**Given request:** Render the stretch from the start of the rows through the line containing "tap(80, 15)", both ends included, as a JSON list of strings with one string per line and blank lines left out.

┄┄┄┄┄┄

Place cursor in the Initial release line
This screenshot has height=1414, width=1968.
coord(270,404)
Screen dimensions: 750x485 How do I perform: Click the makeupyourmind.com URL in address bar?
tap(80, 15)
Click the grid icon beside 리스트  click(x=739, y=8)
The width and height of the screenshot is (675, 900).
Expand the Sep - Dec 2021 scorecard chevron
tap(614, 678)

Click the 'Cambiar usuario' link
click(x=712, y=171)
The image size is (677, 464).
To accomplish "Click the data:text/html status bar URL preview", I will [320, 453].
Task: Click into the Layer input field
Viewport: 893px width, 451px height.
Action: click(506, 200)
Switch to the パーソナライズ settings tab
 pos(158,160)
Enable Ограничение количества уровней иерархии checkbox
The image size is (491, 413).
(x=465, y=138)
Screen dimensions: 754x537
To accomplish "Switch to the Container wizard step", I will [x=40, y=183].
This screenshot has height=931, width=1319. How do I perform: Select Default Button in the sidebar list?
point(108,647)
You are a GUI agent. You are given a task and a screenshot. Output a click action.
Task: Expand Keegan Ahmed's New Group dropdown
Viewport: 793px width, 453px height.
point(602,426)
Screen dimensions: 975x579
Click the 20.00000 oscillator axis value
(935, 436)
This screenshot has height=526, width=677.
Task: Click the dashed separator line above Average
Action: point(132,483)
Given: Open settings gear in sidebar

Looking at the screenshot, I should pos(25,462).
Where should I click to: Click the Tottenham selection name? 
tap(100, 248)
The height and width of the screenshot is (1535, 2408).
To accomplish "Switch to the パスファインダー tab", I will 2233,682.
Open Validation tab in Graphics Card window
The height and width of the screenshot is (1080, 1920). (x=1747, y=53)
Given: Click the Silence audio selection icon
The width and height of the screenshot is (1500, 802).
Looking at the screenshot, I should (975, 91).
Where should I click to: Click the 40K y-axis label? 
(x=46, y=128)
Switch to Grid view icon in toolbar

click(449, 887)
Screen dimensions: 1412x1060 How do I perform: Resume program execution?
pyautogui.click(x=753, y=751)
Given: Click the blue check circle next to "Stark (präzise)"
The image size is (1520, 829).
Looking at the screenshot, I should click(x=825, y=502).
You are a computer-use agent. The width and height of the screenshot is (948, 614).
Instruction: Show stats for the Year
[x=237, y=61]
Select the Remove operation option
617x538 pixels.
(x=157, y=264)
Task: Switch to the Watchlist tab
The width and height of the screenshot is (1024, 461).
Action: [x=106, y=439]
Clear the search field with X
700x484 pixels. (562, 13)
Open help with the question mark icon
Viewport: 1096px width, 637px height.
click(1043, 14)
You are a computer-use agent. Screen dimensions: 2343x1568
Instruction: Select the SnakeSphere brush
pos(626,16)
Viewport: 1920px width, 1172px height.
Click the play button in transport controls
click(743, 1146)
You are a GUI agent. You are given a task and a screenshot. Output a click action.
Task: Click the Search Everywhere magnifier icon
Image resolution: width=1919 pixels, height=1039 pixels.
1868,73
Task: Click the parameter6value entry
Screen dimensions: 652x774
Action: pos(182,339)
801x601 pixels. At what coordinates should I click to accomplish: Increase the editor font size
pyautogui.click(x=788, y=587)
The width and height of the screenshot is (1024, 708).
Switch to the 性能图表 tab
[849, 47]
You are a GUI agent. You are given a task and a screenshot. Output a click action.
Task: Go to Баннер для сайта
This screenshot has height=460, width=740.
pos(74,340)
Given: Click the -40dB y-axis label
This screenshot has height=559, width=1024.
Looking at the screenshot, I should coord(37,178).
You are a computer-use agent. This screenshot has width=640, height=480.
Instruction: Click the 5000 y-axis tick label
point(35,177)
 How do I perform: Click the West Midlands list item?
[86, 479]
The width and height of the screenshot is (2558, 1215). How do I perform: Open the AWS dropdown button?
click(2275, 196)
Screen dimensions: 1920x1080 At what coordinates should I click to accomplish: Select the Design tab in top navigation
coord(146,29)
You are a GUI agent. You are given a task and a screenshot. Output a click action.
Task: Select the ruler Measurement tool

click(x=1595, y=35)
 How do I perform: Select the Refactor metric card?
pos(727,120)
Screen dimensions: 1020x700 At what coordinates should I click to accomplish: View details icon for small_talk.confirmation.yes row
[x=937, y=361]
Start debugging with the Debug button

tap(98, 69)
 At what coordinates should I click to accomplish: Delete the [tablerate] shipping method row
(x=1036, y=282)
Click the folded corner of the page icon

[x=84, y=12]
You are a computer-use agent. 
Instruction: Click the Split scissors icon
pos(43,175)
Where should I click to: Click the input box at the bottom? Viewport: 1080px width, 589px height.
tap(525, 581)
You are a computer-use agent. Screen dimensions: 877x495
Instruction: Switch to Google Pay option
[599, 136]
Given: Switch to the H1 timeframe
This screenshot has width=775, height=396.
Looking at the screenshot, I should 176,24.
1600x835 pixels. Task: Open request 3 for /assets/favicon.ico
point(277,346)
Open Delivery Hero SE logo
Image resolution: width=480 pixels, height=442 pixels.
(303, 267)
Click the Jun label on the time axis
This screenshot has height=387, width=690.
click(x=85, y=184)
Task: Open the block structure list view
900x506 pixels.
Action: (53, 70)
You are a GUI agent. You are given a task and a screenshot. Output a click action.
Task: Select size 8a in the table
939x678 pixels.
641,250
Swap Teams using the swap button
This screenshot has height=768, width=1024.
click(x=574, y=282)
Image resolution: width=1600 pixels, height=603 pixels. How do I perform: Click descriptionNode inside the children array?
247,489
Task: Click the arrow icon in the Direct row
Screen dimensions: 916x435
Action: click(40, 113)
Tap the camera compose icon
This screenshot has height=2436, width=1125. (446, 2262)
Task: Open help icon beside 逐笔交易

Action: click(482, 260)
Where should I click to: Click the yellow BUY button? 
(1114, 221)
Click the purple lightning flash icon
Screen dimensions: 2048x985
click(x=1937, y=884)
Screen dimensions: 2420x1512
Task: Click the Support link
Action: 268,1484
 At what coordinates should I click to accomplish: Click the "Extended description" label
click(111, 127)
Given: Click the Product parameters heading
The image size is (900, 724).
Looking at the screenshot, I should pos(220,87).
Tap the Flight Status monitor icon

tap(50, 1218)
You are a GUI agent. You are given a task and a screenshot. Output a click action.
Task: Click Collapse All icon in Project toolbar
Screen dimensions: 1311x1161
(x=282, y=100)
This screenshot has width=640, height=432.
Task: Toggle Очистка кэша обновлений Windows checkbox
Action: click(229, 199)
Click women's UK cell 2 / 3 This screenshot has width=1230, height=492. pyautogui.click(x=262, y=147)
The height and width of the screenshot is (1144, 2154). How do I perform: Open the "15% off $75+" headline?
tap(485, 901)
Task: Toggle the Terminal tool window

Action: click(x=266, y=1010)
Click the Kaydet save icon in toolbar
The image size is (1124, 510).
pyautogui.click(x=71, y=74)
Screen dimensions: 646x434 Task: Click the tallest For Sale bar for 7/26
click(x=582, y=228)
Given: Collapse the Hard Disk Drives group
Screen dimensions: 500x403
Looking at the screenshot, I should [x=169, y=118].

┄┄┄┄┄┄

**Task output:**
[
  "Place cursor in the Initial release line",
  "This screenshot has height=1414, width=1968.",
  "coord(270,404)",
  "Screen dimensions: 750x485 How do I perform: Click the makeupyourmind.com URL in address bar?",
  "tap(80, 15)"
]